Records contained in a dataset
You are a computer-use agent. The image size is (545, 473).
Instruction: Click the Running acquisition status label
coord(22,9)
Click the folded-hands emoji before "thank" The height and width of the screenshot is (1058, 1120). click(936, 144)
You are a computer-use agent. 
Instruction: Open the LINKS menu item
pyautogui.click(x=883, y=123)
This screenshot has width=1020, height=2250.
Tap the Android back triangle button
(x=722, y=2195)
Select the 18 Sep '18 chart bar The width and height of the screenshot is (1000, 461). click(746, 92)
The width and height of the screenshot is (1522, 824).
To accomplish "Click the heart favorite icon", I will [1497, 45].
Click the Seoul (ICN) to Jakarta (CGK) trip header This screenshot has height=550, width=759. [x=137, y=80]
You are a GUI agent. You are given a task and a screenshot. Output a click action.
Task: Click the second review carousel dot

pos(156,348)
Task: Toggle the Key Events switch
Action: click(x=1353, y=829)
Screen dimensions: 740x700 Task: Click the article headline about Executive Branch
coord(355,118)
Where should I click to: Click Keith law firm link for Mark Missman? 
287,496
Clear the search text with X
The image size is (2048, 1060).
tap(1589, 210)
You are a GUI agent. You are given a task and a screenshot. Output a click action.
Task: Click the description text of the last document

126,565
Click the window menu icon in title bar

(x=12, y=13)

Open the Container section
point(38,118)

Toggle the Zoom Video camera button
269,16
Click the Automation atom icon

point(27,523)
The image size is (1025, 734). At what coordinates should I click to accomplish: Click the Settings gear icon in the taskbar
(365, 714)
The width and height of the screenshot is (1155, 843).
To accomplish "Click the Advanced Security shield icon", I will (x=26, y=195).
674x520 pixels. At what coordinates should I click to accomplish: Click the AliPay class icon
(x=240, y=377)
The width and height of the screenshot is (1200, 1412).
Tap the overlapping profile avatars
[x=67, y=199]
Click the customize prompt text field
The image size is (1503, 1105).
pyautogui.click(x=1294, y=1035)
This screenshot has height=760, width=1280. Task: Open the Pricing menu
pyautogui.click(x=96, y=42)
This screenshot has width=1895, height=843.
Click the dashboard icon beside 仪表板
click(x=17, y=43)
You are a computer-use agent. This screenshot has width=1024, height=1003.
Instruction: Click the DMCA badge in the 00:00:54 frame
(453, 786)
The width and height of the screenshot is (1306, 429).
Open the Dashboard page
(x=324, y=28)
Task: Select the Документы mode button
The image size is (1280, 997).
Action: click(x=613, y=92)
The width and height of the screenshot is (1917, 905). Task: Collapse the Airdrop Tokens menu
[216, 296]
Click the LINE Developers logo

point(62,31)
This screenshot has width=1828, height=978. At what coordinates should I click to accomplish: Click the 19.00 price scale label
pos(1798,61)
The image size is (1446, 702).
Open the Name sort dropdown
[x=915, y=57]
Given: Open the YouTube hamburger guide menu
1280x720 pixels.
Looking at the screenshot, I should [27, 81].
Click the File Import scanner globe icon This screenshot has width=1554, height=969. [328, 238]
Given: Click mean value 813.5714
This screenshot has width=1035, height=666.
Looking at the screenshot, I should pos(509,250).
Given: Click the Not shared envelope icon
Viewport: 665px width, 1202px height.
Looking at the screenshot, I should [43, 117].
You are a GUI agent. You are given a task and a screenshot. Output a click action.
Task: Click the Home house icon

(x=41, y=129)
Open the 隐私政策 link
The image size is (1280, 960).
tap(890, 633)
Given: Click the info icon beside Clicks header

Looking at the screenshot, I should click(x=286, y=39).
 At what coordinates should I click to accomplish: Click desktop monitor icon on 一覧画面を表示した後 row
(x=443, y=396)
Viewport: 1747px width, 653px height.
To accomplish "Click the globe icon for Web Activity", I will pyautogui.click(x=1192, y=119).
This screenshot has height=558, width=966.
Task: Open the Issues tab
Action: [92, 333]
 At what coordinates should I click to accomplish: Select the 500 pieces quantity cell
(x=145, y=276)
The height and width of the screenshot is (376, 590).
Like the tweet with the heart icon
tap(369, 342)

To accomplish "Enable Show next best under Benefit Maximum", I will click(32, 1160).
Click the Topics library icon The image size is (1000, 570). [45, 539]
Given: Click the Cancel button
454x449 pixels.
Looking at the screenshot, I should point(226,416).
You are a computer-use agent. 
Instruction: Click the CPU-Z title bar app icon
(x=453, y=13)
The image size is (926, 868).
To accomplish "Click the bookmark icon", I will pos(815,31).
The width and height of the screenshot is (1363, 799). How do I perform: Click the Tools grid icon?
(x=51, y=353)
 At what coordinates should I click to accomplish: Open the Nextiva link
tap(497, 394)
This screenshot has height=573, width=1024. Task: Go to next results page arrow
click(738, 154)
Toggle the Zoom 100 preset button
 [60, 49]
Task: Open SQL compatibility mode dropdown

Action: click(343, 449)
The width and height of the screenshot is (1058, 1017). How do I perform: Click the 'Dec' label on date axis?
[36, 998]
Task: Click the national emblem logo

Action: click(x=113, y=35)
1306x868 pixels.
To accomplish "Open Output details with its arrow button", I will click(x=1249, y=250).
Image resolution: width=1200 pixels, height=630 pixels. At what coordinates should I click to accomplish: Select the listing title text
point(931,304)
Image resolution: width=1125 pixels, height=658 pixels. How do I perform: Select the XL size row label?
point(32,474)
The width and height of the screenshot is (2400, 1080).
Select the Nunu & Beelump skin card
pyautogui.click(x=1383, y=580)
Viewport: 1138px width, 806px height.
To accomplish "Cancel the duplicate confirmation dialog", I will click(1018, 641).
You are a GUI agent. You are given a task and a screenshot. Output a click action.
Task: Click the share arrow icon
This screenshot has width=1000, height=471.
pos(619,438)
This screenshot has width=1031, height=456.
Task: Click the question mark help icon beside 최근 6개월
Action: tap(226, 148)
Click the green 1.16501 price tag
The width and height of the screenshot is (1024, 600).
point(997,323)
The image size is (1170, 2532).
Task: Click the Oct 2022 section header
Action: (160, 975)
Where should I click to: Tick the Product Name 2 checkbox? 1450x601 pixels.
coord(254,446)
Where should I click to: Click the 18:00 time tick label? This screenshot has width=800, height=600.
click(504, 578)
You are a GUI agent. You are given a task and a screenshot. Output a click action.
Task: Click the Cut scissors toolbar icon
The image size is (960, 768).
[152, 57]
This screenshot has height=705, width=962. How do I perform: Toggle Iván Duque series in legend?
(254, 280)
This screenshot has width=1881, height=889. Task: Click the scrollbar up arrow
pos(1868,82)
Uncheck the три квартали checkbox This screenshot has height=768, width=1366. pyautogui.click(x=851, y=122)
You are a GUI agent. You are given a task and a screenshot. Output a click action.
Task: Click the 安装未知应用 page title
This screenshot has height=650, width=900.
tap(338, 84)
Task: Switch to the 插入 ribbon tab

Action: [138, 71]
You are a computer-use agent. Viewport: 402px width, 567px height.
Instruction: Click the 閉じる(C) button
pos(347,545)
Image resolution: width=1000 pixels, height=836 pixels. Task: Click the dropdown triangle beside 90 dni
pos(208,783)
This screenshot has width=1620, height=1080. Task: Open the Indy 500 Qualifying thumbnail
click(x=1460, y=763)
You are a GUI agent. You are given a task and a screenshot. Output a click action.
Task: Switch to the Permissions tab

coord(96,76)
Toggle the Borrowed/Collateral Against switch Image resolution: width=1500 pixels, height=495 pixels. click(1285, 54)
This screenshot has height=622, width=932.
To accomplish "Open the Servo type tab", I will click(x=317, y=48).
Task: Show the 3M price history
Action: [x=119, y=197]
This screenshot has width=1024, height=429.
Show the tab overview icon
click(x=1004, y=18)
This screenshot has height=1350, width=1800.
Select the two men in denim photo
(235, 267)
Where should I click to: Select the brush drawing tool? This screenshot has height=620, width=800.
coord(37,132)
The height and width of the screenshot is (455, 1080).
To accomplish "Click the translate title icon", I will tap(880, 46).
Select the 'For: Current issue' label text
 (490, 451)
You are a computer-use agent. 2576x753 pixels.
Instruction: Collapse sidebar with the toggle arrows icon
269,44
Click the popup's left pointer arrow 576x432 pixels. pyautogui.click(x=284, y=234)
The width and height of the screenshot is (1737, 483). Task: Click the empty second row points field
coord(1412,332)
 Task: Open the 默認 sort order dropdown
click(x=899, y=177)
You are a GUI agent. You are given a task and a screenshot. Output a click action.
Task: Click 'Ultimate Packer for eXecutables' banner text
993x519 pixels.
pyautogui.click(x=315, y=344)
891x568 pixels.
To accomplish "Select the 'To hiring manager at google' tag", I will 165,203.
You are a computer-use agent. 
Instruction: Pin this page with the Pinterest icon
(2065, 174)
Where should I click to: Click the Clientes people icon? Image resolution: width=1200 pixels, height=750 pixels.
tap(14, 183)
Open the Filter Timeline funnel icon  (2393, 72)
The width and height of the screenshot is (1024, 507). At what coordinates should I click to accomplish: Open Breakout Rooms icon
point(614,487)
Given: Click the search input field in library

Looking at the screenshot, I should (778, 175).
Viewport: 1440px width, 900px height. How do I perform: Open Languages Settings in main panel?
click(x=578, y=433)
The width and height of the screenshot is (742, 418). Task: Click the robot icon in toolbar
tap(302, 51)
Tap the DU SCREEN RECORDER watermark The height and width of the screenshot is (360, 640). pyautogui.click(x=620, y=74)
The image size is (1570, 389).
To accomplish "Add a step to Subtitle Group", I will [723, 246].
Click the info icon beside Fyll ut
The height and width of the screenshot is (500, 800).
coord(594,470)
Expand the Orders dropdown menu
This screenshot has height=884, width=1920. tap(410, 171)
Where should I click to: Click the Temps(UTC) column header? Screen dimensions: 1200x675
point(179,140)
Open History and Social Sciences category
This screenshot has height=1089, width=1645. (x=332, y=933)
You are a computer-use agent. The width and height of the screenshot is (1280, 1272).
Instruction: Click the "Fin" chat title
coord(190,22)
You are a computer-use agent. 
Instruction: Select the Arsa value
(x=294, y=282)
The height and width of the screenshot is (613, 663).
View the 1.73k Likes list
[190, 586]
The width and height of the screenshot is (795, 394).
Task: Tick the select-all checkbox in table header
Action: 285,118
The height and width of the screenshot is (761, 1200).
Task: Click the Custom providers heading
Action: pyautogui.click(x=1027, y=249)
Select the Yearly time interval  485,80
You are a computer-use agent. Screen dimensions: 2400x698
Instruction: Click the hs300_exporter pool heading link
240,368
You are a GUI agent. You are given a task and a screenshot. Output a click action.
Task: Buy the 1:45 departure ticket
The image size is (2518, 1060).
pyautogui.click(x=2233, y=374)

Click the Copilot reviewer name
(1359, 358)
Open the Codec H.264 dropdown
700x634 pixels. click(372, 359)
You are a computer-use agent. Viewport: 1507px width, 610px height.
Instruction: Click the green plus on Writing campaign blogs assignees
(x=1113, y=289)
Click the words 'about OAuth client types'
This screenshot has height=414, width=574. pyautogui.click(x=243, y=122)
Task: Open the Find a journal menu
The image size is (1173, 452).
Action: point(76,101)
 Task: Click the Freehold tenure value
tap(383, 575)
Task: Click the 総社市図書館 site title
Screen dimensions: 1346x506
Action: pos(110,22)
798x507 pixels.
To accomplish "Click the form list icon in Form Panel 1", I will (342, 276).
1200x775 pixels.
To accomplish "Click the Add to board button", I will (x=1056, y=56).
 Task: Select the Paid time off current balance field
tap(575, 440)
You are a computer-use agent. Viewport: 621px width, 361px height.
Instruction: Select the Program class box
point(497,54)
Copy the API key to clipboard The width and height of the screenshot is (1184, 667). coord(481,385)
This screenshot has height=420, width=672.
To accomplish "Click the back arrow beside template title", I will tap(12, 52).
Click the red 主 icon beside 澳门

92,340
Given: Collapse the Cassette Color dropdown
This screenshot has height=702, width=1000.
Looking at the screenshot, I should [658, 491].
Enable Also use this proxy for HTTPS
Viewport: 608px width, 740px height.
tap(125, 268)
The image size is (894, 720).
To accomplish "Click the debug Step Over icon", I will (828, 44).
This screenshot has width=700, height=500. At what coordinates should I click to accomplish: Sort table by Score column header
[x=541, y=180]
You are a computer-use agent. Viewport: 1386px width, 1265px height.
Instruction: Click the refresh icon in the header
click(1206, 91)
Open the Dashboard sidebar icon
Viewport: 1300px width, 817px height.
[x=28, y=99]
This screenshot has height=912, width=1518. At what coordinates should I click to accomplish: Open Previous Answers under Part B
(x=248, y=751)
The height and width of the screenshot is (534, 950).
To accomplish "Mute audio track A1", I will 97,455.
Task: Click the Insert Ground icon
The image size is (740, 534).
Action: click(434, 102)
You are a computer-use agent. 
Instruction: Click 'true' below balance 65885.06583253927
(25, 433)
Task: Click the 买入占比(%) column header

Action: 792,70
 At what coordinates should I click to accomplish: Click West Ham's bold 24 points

◆ Action item ◆
The lines needed run from the first line of the data through the line containing "This screenshot has width=1020, height=2250."; give them again exactly and nothing else.

◆ Solution to this exercise ◆
You are a computer-use agent. The image size is (545, 473).
Instruction: Click the Running acquisition status label
coord(22,9)
Click the folded-hands emoji before "thank" The height and width of the screenshot is (1058, 1120). click(936, 144)
You are a computer-use agent. 
Instruction: Open the LINKS menu item
pyautogui.click(x=883, y=123)
This screenshot has width=1020, height=2250.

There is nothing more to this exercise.